The Belgian researchers who built FASTRA used a quartet of desktop GeForce 9800 GX2 cards in their supercomputing experiment to get the speed they were looking for at a reasonable price. A business relying on continuous uptime, impeccable accuracy, and drivers optimized for professional software probably wouldn’t follow suit. NVIDIA cautioned that while GeForce works great as a development platform, it’s probably not the best choice for production work.
Next question: so what would someone in a production environment use? Well, there’s Quadro—a name most workstation users likely recognize. Those cards center on the same underlying architecture as the GeForce boards with a handful of hardware enhancements and completely retooled drivers. But you’re still looking at (and paying for) a graphics product. Enter NVIDIA’s Tesla computing processor.
The new Tesla T10 and its 240 cores
A Threading Processor Cluster, in depth
Tesla is already for sale. You can hop onto NVIDIA’s online store and pick up a Tesla C870 for $1,299. The card sports specifications that look a lot like the Quadro FX 5600 (priced at $2,999 on the same site), including 1.5GB of GDDR3 memory, 128 onboard streaming processor cores and a PCI Express x16 interface. There’s no display output, through. The Tesla is exclusive to the HPC market.
For clarity’s sake, NVIDIA classifies Quadro as a superset of Tesla, armed with all of the same features, plus graphics, which is why you pay an extra $1,700 for a Quadro FX 5600 card. All three product lines—GeForce, Tesla, and Quadro—are armed with similar silicon and thus equipped to power through applications enabled by CUDA.
Tesla 10-Series, Uncovered
The big news at NVIDIA is a second generation of Tesla products based on the 10-series GPU that you’ll also see driving fresh desktop and workstation cards. The 10-series chip is massive, boasting 240 processing cores (nearly 2x its predecessor), 1.4 billion transistors (again, close to double), and close to 1 teraflop of peak single-precision processing power (you guessed it—twice that of the C870 board).
If you’ve already read reviews of the new GeForce boards, then you already have the scoop on Tesla’s T10 processor. The chip is a SIMT (single instruction, multiple thread) architecture, which allows software developers to think about their functions and threads rather than vectors. It, as mentioned, wields 240 thread processors, broken up into 30 TPAs (Threading Processor Arrays) each with eight TPs.

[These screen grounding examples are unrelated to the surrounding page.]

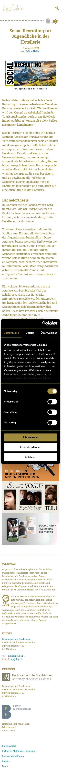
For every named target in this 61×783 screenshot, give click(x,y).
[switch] (52, 401)
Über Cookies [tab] (49, 332)
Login (5, 766)
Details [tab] (30, 332)
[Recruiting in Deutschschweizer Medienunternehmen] (30, 465)
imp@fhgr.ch (16, 659)
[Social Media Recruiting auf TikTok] (30, 529)
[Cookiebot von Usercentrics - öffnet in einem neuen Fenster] (43, 323)
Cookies (6, 761)
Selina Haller (33, 51)
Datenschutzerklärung (13, 756)
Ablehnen (30, 457)
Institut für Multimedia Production (18, 751)
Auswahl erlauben (30, 447)
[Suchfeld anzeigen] (57, 8)
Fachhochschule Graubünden (16, 639)
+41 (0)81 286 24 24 (15, 655)
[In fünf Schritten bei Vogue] (30, 497)
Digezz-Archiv (9, 745)
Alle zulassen (30, 437)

And whereas the previous generation topped out at 1.5 GB of memory, the 10-series supports up to 4GB. If that sounds excessive, consider that HPC datasets often include terabytes worth of information. And we talked to a couple of different developers at the NVIDIA event who said they were holding out for a 4GB card before diving into this latest generation, specifically because it’d give them the most palpable gains. Memory bandwidth also gets a boost thanks to a 512-bit bus that moves up to 102 GBps, up from the 8-series’ 77 GBps peak. Of course, the new Tesla products support PCI Express 2.0, yielding gains in systems with multiple cards contending for bandwidth.

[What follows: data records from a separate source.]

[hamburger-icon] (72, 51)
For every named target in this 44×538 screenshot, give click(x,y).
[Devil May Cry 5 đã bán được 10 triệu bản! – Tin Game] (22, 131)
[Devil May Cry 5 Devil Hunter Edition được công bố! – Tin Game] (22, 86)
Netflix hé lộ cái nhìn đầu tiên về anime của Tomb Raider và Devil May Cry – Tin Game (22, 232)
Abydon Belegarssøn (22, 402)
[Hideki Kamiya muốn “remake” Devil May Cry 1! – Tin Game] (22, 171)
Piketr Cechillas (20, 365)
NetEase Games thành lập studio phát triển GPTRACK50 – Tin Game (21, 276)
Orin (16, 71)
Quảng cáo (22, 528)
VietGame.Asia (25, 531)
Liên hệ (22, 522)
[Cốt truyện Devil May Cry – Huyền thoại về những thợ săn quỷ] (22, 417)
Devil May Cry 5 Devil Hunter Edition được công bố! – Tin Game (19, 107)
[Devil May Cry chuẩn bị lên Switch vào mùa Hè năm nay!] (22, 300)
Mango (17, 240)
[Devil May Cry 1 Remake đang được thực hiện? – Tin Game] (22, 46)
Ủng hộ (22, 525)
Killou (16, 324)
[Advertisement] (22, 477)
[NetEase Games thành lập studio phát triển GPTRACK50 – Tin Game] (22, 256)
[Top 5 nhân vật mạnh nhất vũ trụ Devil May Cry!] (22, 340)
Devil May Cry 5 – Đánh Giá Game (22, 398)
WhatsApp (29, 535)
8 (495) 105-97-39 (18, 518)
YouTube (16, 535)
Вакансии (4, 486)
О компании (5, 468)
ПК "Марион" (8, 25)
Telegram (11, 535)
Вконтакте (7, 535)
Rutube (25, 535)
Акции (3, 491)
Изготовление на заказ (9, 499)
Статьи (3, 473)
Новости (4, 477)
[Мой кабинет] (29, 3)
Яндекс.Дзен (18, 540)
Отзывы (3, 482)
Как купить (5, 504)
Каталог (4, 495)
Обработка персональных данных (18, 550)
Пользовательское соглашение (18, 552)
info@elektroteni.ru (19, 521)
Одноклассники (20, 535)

Projected performance numbers, collected by NVIDIA
Many-core versus multi-core scaling, per NVIDIA
Like the new GeForce cards, the Tesla T10 supports IEEE 754 double precision floating-point encoding—much more significant to the HPC community than the desktop. In fact, NVIDIA is confident that the addition of double-precision will open Tesla up to entire market of applications it couldn’t touch before. With that said, a couple technology partners made it a point to observe that intelligent implementation of single-precision is often times as effective as and faster than double. So, it remains to be seen how double-precision support positively affects Tesla’s adoption.